Egipto pide permiso para entrar en Libia

Mujer llorando tras el asesinato de los cristianos coptos | Foto: EFE

Mientras Merkel, Poroshenko y Putin alcanzan telefónicamente un acuerdo para desbloquear el alto el fuego en el Este de Ucrania pactado en la Cumbre de Minks, a efectos de que la OSCE pueda controlar, entre otros extremos, la retirada del armamento pesado desplegado en la región – operación indispensable para desactivar el choque regional entre Kiev y los milicianos prorrusos -, otro conflicto, el del yihadismo descentralizado de Al Qaeda, operante como franquicias suyas, abre un frente en el oriente de Libia repitiendo la actuación en la guerra civil de Siria.

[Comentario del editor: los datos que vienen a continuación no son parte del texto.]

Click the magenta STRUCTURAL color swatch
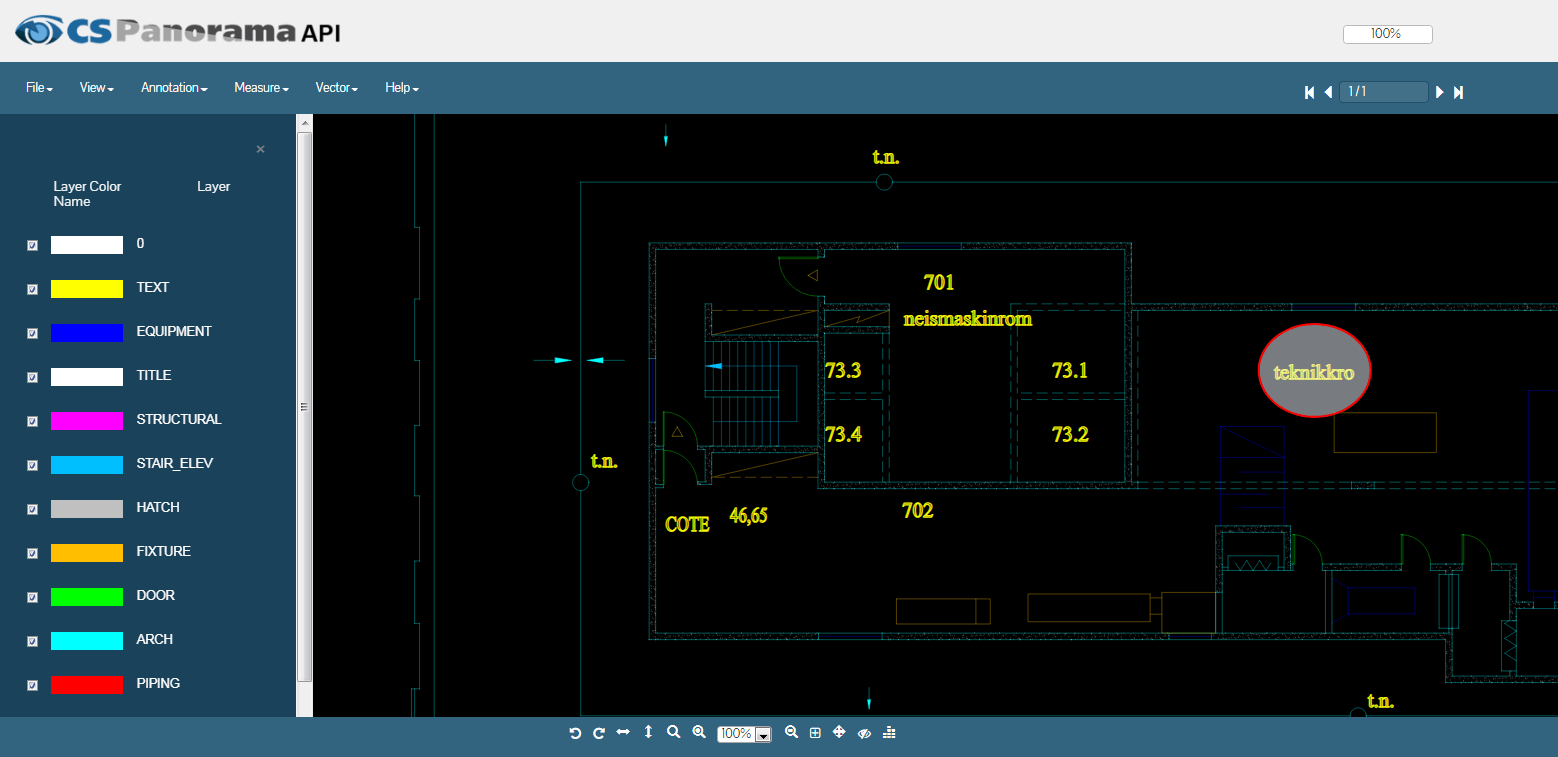 click(87, 420)
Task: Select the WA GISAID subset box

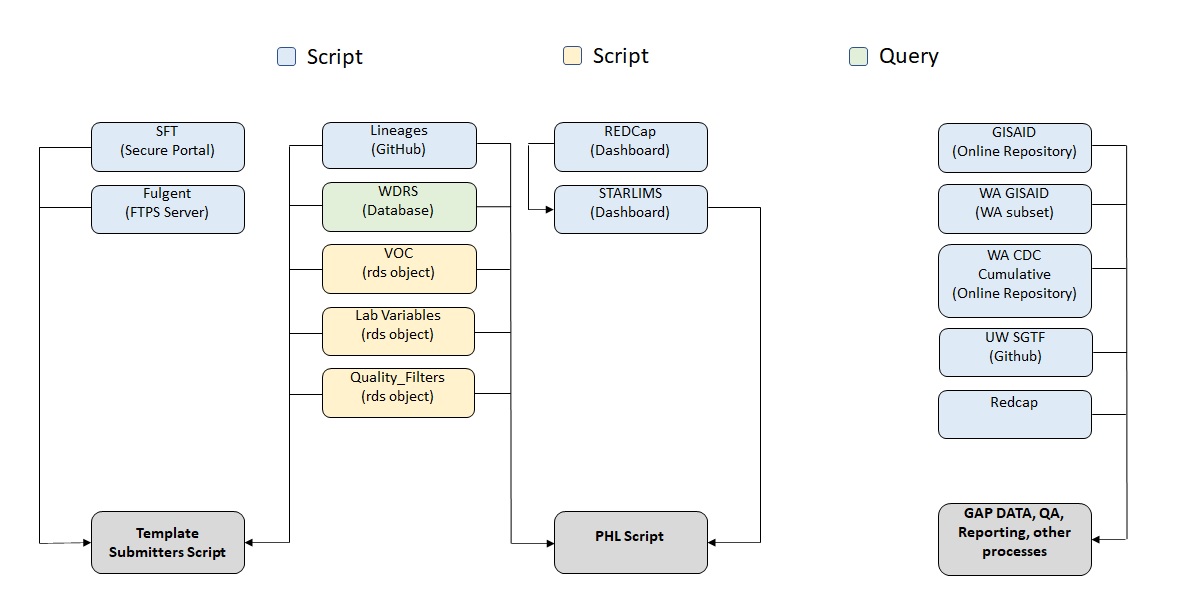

Ante el estado en que se encuentran uno y otro conflicto, el ruso-separatista de Ucrania y el yihadista que infecta la guerra civil en que Libia se encuentra sumida, se han producido dos lógicas reacciones: el acuerdo tripartito (Alemania, Rusia y Ucrania)para que pueda entrar en agujas la OSCE y el alto el fuego sea practicable, y la reacción del presidente egipcio Al Asisi, instando del Consejo de Seguridad de Naciones Unidas la Resolución en cuya virtud su Ejército convierta la intervención puntual del lunes con un intenso bombardeo aéreo contra los islamistas degolladores de 21 campesinos coptos, en el principio de una intervención estable sobre la guerra civil líbica que se desarrolla en la Cirenaica, donde los terroristas del Estado Islámico han sentado sus reales tal como lo hicieron previamente en Siria.

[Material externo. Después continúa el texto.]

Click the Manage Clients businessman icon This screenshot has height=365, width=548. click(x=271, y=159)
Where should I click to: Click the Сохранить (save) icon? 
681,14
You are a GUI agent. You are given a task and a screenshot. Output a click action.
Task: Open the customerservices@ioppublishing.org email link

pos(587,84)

El posterior secuestro por el EI de otros 60 emigrantes egipcios de la misma confesión religiosa que la de los 21 asesinados, da sentido y razón de oportunidad política a esta iniciativa del Gobierno de El Cairo, que de ser aceptada abriría paso a una fase de beligerancia militar africana contra el yihadismo. Aunque no sólo eso. También al cambio de la relación de fuerzas existente en el escenario líbico, dónde más aun que una guerra civil convencional, de diseño bipolar, lo que cursa sostenidamente es un caos multipolar: un desorden armado dónde tiene cabida todo tipo de inseguridad para la gente, como las degollinas masivas, y de daños en las cosas. De otro punto, ocioso es decir que una intervención egipcia, geográficamente adosada al escenario del caos líbico, tendría virtualidad resolutiva y estabilizante muy por encima de aquello en que se resolvió la intervención internacional en la campaña militar que acabó con el régimen y la vida del coronel Gadafi y que estableció sobradamente las bases de la ruina en que está sumido el país.